### REQUIRED TASK
Copy word for word the part of the withdrawal agreement passage below, starting with "The whole package" and going on through "framework so far.".

### PAGE
════════
This will be a bit more of a mixed bag. I agree with what Joe and Meredith have said: that there are some sectors where we absolutely need rules or life will come crashing to a halt in 2020. So there are some things that I think all sides will want to commit to on a firm level. Transport is probably the most obvious one that I can think of that needs to keep going after the transition period ends.
With everything else, we are juggling too many balls in the air. Depending on how the talks about the future relationship go, the withdrawal agreement itself might start looking different. If we are going to stay in Erasmus, there is no point in severing that connection or figuring out how to settle expenses under the next annual framework for the agencies that we wish to remain a part of. Because of those complexities, there will be more focus on making sure that the withdrawal agreement is as airtight as it can be, leaving the political declaration as a statement of intent at the end of that.
The whole package needs to be approved by the European Parliament, which is basically a yea or nay vote. Again, it can be specific in the sense that it can indicate which part of it it is particularly unhappy with. It is very unlikely that if the EU 27 agree with what is in the political declaration the Parliament will veto the agreement on that basis, especially because the political declaration is just a declaration. After that, they will have to restart negotiations in a formal sense once the UK is a third country in order to build the association agreements or the free trade agreement or whatever we are going to call it. The European Parliament will have another veto on whatever is in that at any point in time. So I do not think that it will waste its capital on the political declaration on the framework so far.
════════
### MATERIAL
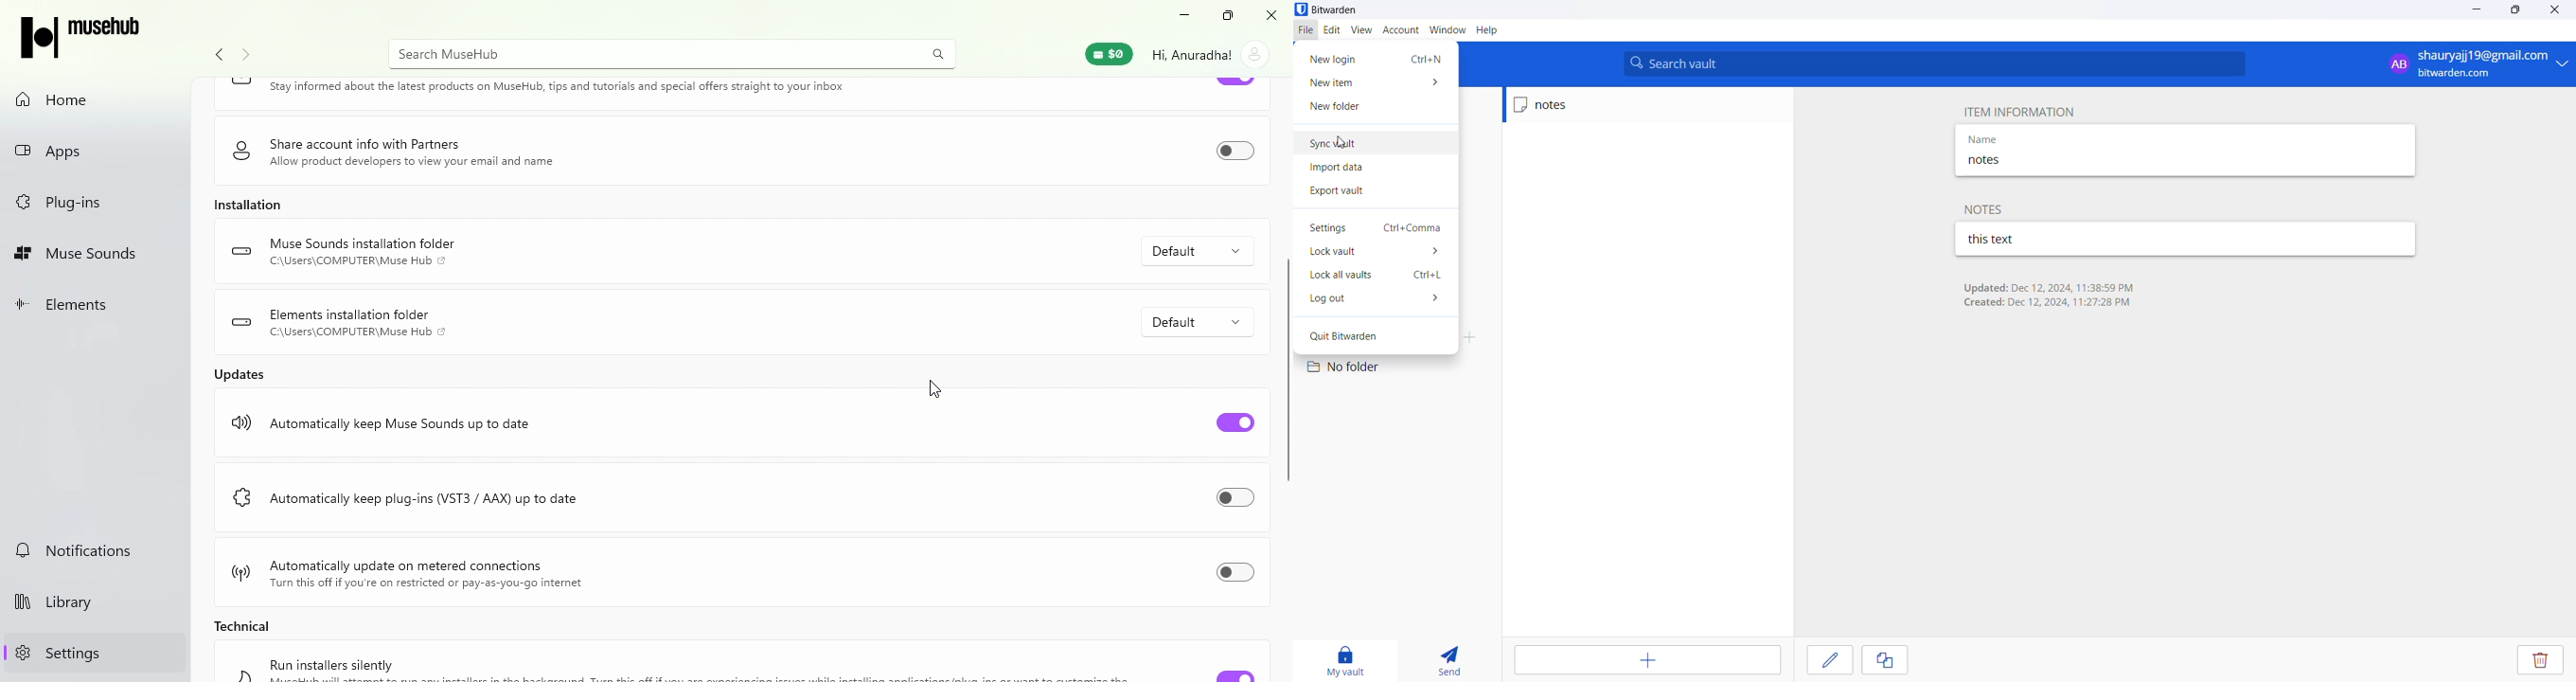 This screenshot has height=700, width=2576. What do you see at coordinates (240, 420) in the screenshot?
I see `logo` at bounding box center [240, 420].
════════
### ANSWER TO THIS TASK
The whole package needs to be approved by the European Parliament, which is basically a yea or nay vote. Again, it can be specific in the sense that it can indicate which part of it it is particularly unhappy with. It is very unlikely that if the EU 27 agree with what is in the political declaration the Parliament will veto the agreement on that basis, especially because the political declaration is just a declaration. After that, they will have to restart negotiations in a formal sense once the UK is a third country in order to build the association agreements or the free trade agreement or whatever we are going to call it. The European Parliament will have another veto on whatever is in that at any point in time. So I do not think that it will waste its capital on the political declaration on the framework so far.